Well, the school year has started for us; I’m sure I will write later about our first day. I couldn’t help but contrast the picture of the start of the year to that imaginary first day of school I dreamed I would have as a young mother.
In my idealistic young adulthood, I thought kids headed off to Kindergarten would be all about getting them the cutest outfit and lunchbox, teaching them to tie their shoes and memorizing their phone number. It was a super-sweet dream.
My reality? I’m not a “young mother.” I’m an old one and often harried. Two days before school started, I finally realized The Captain (headed to Kinder) and Tinkerbell (headed to PreK three hours a day) needed a new outfit for the first day. Oops! You see, my two weeks before school started had been spent in a completely different way.
I’d spent weeks making phone calls, writing letters, going to the Developmental Psychologist, taking my boy to academic assessments, meeting with therapists, visiting the school and practicing walking to school. I could not care less about what The Captain wore that first day. Instead, I wanted it to be a day free of stress and fear; I wanted him to succeed. I wanted him to remember that Mommy is only a short walk away and that we love him, even if he can’t control his actions at all times. I wanted a day in which he felt safe enough to have fun.

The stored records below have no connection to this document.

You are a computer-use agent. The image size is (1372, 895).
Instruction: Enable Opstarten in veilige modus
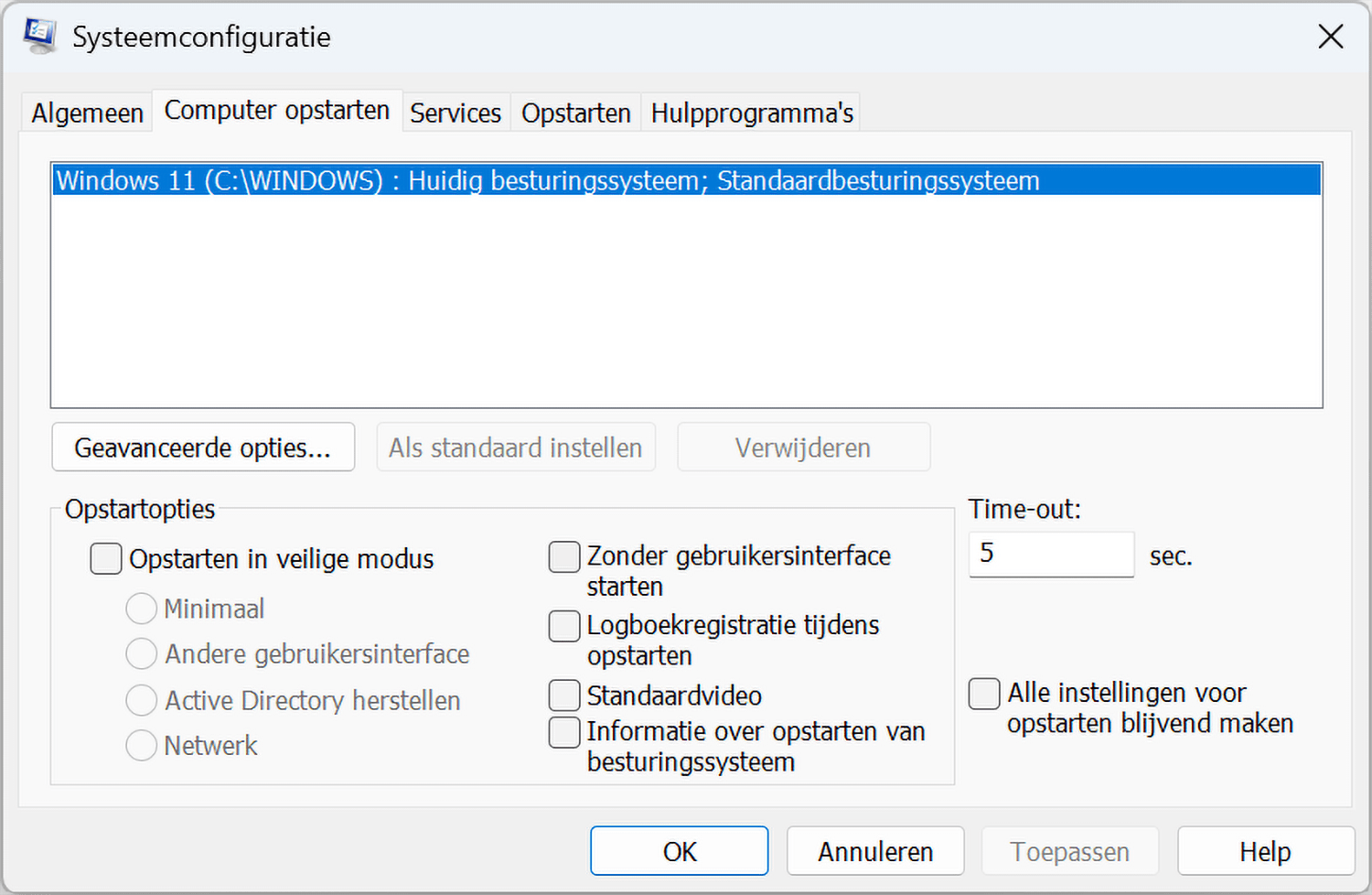[106, 559]
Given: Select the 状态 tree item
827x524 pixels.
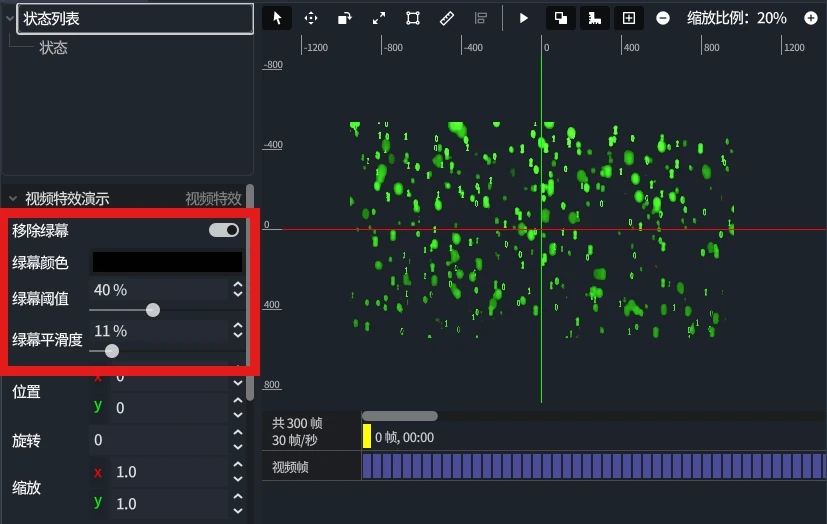Looking at the screenshot, I should coord(53,47).
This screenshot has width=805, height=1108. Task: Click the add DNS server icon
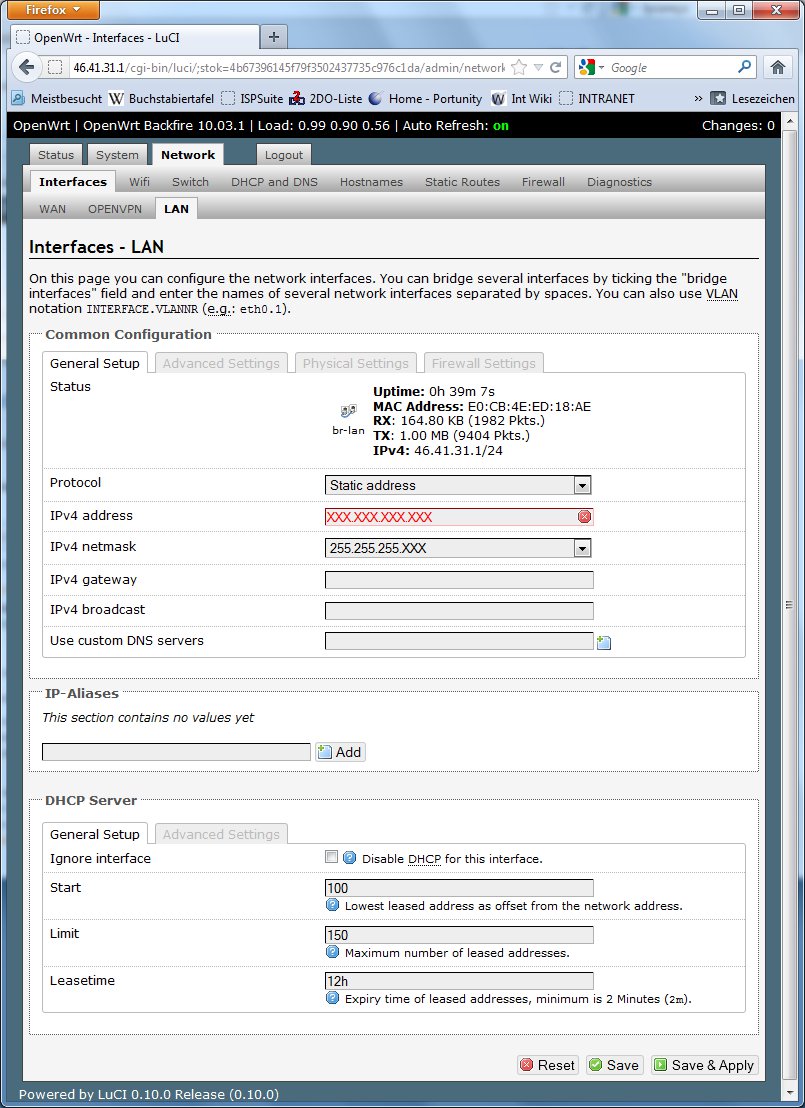click(604, 642)
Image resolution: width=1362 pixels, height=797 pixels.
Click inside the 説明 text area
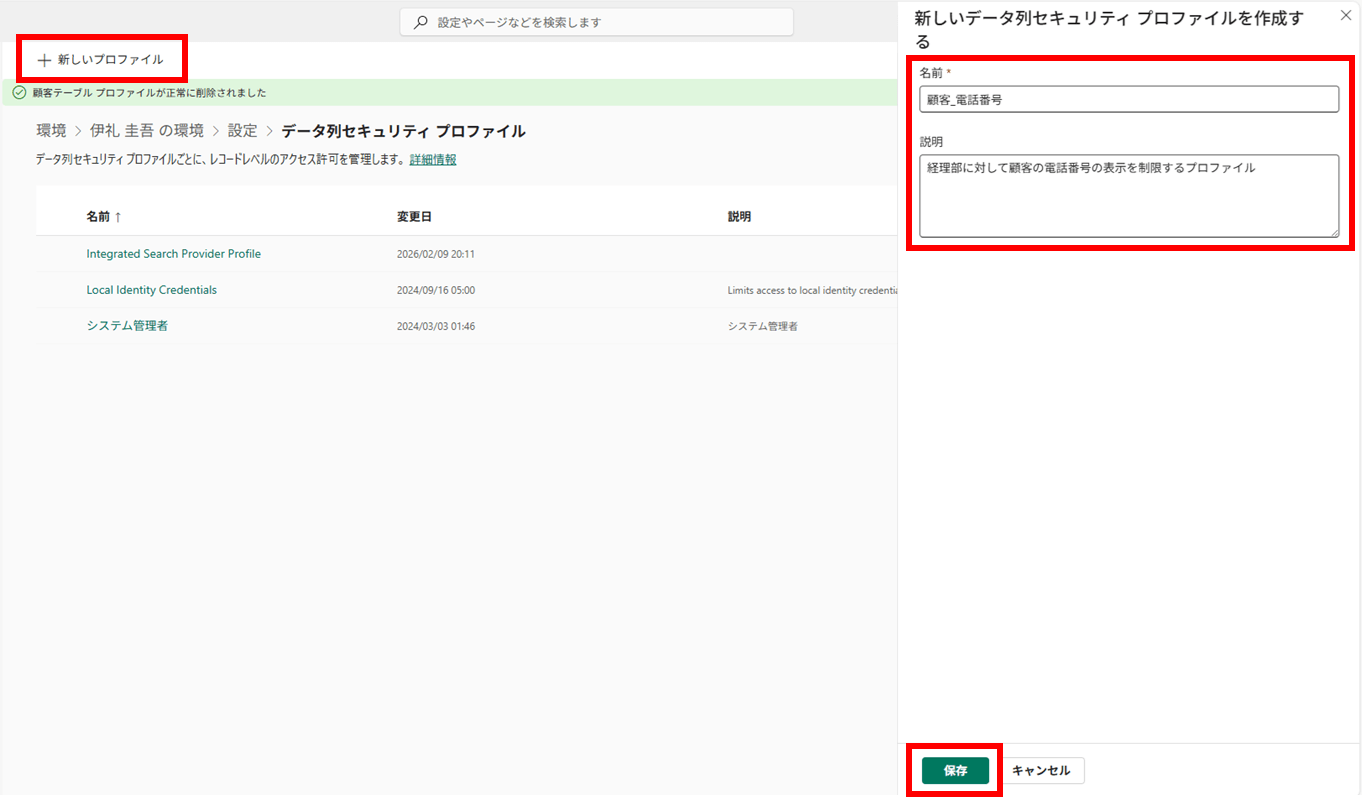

He cannot write his name (but he can sometimes recognize it). We bought Velcro shoes because tying his shoes is not even on the radar. We told him the figure on his new shirt sleeve was actually a 5 and that’s because that’s how old he is. We stressed over and over that his teacher couldn’t wait to teach him and that the school was full of grown-ups willing to help him. We promised him he would be okay.
On a quiet car ride after a private visit with his teacher the Friday before school started I said, “You’re going to be okay, buddy, right? You met all the teachers, you’ve seen your room, the school is so cheerful and fun.”
He smiled bravely in the mirror and said, “I’m gonna be scared, Mommy, but not really really scared.” He expressed an emotion — unsolicited! Now that’s progress.
The reality was as super-sweet as my young girl dream. He flew through that first day. He greeted me with a huge smile outside the school and said, “I made wise choice, Mommy! I not scared much!”
Sometimes this journey looks different than our dreams, but it is every bit as beautiful and every step worth it.